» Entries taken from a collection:
## begin

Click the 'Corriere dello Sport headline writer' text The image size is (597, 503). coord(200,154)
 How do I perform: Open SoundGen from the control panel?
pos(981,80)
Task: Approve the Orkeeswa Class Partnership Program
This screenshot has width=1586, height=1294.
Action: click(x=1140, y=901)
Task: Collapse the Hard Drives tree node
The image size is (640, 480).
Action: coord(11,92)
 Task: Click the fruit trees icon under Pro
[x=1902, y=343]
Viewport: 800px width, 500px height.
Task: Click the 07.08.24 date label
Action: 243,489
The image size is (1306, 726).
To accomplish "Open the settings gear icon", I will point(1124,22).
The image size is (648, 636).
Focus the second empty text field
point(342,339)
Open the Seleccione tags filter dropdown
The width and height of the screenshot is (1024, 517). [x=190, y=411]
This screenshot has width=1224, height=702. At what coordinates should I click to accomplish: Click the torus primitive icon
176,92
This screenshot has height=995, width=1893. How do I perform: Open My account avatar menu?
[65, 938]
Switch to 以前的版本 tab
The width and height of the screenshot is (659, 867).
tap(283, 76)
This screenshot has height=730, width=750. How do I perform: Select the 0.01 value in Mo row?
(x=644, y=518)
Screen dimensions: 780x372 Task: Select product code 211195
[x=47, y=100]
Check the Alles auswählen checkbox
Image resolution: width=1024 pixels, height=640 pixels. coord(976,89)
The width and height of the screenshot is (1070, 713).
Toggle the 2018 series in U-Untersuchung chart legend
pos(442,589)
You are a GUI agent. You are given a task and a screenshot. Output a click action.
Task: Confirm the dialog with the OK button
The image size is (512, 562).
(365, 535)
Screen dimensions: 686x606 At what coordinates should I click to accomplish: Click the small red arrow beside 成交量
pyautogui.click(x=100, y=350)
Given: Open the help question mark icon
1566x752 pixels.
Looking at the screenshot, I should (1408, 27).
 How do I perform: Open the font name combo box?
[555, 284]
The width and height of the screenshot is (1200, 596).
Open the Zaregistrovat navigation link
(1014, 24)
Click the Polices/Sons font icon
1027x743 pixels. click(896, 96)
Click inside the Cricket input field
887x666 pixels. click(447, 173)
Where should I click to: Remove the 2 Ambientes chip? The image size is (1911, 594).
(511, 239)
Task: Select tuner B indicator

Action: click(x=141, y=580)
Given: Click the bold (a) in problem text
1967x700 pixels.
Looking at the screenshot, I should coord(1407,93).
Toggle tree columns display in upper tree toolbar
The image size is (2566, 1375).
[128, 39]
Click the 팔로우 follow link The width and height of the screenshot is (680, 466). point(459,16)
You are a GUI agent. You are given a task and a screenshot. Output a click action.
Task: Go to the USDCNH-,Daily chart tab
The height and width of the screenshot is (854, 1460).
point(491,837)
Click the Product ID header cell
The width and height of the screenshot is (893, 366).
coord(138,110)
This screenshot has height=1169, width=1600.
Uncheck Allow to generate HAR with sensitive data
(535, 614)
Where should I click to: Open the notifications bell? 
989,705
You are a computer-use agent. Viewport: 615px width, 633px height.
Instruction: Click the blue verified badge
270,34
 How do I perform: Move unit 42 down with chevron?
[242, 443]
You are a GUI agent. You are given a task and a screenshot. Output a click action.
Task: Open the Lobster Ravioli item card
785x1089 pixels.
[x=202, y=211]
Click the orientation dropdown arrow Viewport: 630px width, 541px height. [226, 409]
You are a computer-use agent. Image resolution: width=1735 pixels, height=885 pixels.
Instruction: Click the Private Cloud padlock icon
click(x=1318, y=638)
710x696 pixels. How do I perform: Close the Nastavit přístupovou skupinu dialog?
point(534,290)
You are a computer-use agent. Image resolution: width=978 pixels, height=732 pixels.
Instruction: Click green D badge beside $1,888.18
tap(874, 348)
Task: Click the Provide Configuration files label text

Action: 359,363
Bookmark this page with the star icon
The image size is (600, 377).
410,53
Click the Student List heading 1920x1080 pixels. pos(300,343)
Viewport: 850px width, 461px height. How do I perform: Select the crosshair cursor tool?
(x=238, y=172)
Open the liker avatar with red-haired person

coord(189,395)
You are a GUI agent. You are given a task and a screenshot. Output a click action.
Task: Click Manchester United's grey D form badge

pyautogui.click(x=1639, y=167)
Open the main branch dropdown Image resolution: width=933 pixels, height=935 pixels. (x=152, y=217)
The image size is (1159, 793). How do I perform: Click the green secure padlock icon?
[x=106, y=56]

## end

» Stated problem:
Copy the records word for word, from the line that contains "How do I perform: Move" to the line that contains "tap(874, 348)", including both of those lines.

» The output:
 How do I perform: Move unit 42 down with chevron?
[242, 443]
You are a GUI agent. You are given a task and a screenshot. Output a click action.
Task: Open the Lobster Ravioli item card
785x1089 pixels.
[x=202, y=211]
Click the orientation dropdown arrow Viewport: 630px width, 541px height. [226, 409]
You are a computer-use agent. Image resolution: width=1735 pixels, height=885 pixels.
Instruction: Click the Private Cloud padlock icon
click(x=1318, y=638)
710x696 pixels. How do I perform: Close the Nastavit přístupovou skupinu dialog?
point(534,290)
You are a computer-use agent. Image resolution: width=978 pixels, height=732 pixels.
Instruction: Click green D badge beside $1,888.18
tap(874, 348)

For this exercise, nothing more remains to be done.